Exercise:
Copy the lines exactly, from the line containing "Task: Select the $849.99 No Contract option" up to and including the line containing "The height and width of the screenshot is (824, 458).".
────────
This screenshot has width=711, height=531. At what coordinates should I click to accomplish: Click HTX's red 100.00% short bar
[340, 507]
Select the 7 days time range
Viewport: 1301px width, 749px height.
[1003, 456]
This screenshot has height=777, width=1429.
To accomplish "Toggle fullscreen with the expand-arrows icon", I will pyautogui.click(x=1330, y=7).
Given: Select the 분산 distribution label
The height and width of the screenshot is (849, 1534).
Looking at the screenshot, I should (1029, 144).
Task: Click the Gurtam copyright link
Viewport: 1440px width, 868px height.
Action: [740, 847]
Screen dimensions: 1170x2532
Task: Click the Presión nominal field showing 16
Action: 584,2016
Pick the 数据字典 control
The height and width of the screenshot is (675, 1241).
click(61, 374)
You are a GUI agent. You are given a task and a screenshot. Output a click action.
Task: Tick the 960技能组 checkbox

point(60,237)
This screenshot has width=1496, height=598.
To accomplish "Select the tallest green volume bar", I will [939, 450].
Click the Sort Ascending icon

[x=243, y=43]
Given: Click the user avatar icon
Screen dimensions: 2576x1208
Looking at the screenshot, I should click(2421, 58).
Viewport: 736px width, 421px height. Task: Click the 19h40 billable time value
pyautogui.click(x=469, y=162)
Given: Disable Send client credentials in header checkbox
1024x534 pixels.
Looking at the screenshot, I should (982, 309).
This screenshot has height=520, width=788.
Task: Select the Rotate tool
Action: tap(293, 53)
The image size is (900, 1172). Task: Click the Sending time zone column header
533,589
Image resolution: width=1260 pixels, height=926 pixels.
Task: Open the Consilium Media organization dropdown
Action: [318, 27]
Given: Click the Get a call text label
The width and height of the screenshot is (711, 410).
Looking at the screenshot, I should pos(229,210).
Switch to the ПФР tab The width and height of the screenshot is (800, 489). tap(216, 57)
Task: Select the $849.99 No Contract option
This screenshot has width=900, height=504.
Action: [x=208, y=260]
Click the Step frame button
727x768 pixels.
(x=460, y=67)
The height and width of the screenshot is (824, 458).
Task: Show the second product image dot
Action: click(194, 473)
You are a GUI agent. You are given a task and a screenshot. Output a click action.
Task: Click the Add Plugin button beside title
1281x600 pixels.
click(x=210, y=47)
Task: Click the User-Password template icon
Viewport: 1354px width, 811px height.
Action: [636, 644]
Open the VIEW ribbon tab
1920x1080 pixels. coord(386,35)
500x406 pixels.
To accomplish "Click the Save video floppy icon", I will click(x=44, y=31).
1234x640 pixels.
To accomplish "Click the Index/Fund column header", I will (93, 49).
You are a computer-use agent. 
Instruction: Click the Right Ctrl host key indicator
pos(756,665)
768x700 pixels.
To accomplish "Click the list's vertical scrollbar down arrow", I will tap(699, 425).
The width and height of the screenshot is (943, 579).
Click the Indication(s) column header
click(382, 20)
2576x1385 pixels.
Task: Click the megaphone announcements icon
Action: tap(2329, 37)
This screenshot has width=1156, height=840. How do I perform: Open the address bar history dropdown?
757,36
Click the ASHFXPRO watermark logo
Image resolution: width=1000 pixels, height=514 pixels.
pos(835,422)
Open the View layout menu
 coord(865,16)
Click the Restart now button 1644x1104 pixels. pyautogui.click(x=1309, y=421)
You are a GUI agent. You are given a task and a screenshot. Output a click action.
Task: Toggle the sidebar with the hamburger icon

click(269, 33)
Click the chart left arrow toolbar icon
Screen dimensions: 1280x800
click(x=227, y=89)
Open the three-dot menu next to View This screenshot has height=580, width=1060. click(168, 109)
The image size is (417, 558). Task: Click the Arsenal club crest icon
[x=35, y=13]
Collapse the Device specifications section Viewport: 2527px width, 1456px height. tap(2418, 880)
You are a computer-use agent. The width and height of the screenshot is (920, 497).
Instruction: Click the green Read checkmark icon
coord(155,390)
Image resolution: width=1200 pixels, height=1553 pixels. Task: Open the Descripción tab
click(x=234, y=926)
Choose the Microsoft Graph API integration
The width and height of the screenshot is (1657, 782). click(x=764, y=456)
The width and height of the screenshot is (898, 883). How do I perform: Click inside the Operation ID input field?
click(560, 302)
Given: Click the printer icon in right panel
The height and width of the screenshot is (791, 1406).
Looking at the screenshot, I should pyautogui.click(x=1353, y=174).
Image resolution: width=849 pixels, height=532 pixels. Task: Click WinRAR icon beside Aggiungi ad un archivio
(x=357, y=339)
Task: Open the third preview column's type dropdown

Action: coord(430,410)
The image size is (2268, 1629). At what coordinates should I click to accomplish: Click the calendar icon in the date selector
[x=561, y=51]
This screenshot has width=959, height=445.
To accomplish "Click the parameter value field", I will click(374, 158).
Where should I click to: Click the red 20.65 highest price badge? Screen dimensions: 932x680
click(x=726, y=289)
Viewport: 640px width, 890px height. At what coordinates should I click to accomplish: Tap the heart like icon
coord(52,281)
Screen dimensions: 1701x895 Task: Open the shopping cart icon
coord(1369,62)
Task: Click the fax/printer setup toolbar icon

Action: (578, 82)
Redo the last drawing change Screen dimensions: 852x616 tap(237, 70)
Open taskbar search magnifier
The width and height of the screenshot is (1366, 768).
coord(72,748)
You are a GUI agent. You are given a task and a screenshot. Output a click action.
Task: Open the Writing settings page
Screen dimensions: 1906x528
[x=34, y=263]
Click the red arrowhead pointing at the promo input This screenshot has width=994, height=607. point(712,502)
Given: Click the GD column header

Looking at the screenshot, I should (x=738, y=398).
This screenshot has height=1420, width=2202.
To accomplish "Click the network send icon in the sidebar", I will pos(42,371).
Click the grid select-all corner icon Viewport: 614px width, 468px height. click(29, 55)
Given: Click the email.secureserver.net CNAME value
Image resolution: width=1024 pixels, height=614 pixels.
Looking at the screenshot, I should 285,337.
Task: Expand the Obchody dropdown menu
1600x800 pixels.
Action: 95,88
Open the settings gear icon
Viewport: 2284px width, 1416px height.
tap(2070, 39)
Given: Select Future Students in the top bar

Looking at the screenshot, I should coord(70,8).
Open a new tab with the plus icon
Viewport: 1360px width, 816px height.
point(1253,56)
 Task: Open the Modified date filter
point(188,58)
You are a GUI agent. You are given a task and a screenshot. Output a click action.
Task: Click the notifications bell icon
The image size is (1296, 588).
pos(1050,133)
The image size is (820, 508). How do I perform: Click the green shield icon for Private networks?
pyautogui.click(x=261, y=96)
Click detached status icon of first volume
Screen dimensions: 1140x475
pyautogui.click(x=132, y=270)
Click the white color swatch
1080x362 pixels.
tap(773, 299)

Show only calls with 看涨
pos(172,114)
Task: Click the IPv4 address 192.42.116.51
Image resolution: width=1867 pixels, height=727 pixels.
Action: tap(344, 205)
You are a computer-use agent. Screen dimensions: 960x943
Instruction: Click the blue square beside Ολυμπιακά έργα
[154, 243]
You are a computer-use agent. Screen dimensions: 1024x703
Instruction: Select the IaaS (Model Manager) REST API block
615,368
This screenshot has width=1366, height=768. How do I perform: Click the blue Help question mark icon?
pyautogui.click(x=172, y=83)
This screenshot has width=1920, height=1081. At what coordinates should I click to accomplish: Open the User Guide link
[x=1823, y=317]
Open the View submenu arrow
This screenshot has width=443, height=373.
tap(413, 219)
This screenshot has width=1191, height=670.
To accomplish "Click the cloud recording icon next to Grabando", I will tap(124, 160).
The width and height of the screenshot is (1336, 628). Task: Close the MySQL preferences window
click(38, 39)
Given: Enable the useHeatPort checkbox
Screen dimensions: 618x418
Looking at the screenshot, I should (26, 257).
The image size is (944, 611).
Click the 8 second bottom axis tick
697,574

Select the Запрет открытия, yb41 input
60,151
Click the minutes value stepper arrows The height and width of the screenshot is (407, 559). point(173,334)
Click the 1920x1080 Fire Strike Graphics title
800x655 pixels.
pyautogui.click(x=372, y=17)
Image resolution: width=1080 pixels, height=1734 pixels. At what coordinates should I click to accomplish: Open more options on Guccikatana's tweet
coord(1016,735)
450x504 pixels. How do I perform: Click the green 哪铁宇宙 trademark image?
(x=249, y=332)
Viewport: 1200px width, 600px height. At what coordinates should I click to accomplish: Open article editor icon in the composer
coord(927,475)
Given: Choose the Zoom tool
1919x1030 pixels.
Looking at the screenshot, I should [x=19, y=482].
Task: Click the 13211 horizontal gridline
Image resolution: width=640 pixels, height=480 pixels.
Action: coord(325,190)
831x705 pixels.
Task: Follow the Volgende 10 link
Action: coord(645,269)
────────
Final answer:
Task: Select the $849.99 No Contract option
This screenshot has width=900, height=504.
Action: [x=208, y=260]
Click the Step frame button
727x768 pixels.
(x=460, y=67)
The height and width of the screenshot is (824, 458).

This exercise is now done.